The capacity report is the first of its kind to look at current air travel patterns, economic and population trends, current air service and current capacity. According to the study, 23 of the nation’s fastest growing airports will need to add capacity in order to accommodate air traffic growth over the next two decades.

“Investing in airports today means jobs and economic prosperity for tomorrow,” Mineta said. “Let this report be a wake-up call to cities across America whose economies are taking off.”

Many of the airports — like Las Vegas, NV; West Palm Beach and Fort Lauderdale, FL; Tuscon, AZ; and Albuquerque, NM — are in the fast growing southern and southwestern United States. More established cities, like New York, Los Angeles, Philadelphia, Chicago and Providence, RI, also are expected to face a capacity crunch.

The Secretary outlined many projects under way by the Department of Transportation (DOT) to add capacity. Over the next five years, seven new runway projects will be commissioned with another 13 runway projects and two new commercial service airports in the planning stage, he said. The DOT will build seven new air traffic control towers and also will install new, more efficient, air traffic control equipment in 31 cities, Mineta added.

Mineta praised cities like Atlanta, Cincinnati and Minneapolis for making early progress in adding capacity.

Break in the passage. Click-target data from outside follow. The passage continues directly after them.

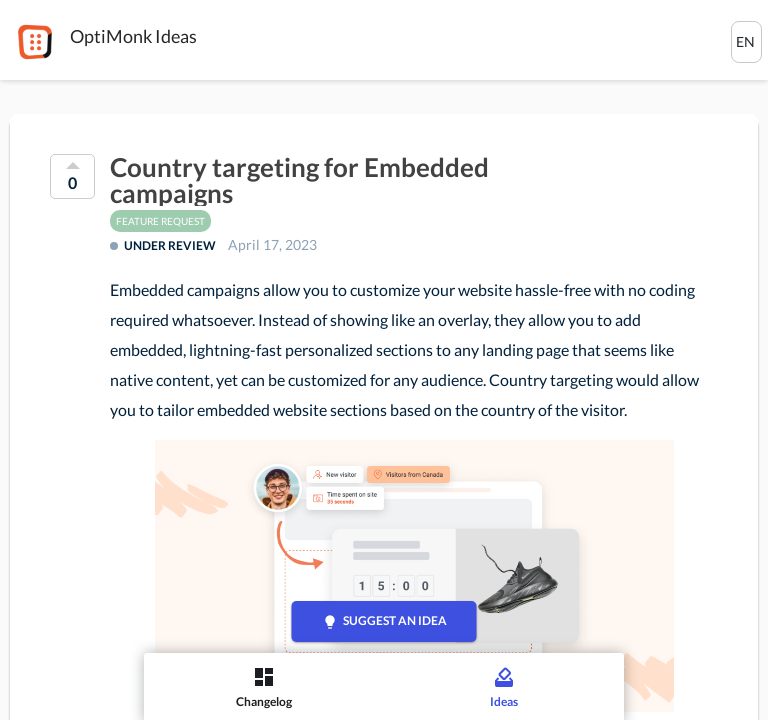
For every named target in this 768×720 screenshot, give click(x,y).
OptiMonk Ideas (133, 36)
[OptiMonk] (35, 42)
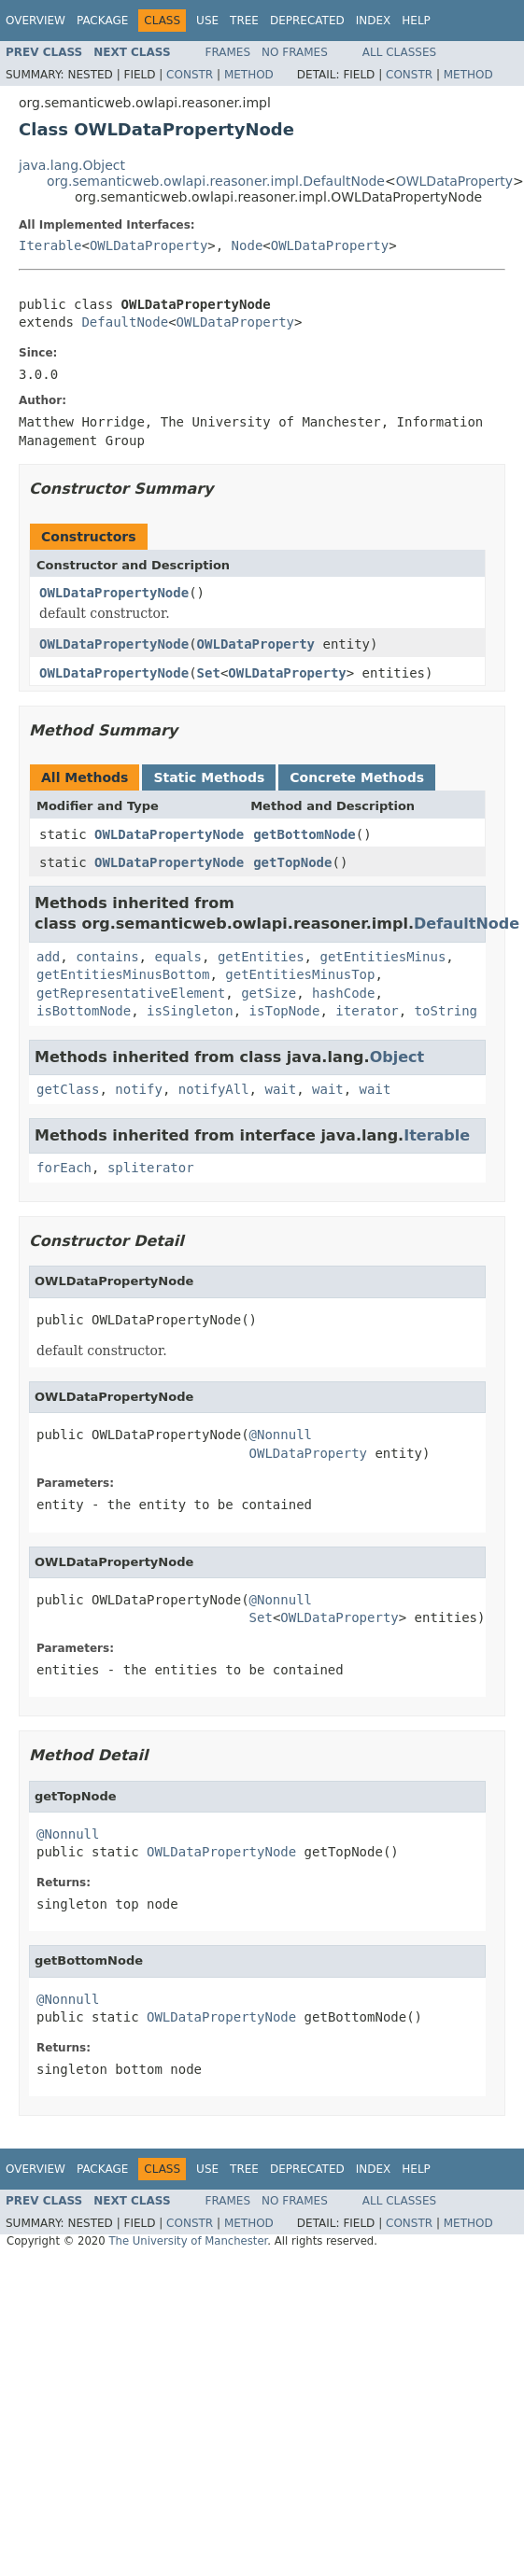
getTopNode (292, 862)
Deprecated (307, 20)
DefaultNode (124, 322)
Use (207, 20)
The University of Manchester (187, 2240)
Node (247, 245)
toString (446, 1010)
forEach (64, 1167)
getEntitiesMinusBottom (122, 974)
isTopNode (284, 1010)
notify (139, 1089)
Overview (35, 20)
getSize (268, 993)
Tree (244, 20)
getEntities (261, 956)
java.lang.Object (72, 165)
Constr (189, 74)
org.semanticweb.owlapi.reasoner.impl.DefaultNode (216, 181)
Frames (228, 52)
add (48, 956)
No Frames (295, 52)
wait (280, 1089)
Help (416, 20)
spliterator (150, 1167)
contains (107, 956)
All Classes (399, 52)
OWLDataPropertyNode (114, 592)
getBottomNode (304, 834)
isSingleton (190, 1010)
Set (208, 672)
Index (373, 20)
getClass (67, 1089)
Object (397, 1057)
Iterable (50, 245)
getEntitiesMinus (382, 956)
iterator (366, 1010)
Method (249, 74)
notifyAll (213, 1089)
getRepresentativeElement (130, 993)
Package (102, 20)
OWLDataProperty (454, 181)
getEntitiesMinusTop (300, 974)
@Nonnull (280, 1434)
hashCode (343, 993)
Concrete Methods (357, 777)
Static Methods (208, 777)
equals (178, 956)
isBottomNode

However, he urged more communities to partner with the federal government and start adding capacity now.

The Secretary stressed that communities would not have to go it alone as he announced two new grants for the Atlanta airport totaling $43 million. The grants will help pay the cost of the fifth runway and additional noise reduction measures designed to lessen the impact of the new airstrip on nearby communities.